Kelly opened his mouth a couple of times to respond but he couldn't even think of how, he glared at the State's Attorney and asked, "What do you mean by that?"

"Part of the reason some rape victims don't come forward is they are able to experience arousal and even orgasm during their assault, which is always misconstrued by the defense as proof of consent. Cardoza clearly experienced several orgasms while he was raping Casey, but Casey never even..."

Kelly jumped up from his seat and just about grabbed Stone by the throat. Peter looked up at him, not even flinching. Kelly lowered his hands and sat back down.

"Your testimony is half of this case, Severide, if I'm actually going to put you on the stand, I need you to control your urge to strangle the defense," Stone told him.

"Is that why you're dragging this hearing out to two days?" Kelly asked.

"It wouldn't hurt to make sure you had another day to get your head on straight.

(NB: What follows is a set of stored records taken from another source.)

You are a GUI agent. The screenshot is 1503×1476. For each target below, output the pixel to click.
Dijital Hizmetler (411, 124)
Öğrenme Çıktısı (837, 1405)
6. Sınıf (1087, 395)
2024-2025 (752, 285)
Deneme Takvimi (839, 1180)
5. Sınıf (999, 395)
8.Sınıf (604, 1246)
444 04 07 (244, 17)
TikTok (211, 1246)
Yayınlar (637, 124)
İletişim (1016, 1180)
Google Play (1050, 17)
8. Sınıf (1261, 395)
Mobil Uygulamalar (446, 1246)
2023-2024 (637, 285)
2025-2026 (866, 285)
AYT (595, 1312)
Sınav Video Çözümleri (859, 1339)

You plan to be in the courtroom when Matt testifies?"

"Yes," Kelly answered in a 'well duh!' tone.

"You're already going to be riled up hearing him recall it, then the defense will tear every detail apart, I need you to come in with a cool head and not emotionally react to anything he does, just stick to the facts."

"I will," Kelly said as he got up, "I need to go. What time do you want us?"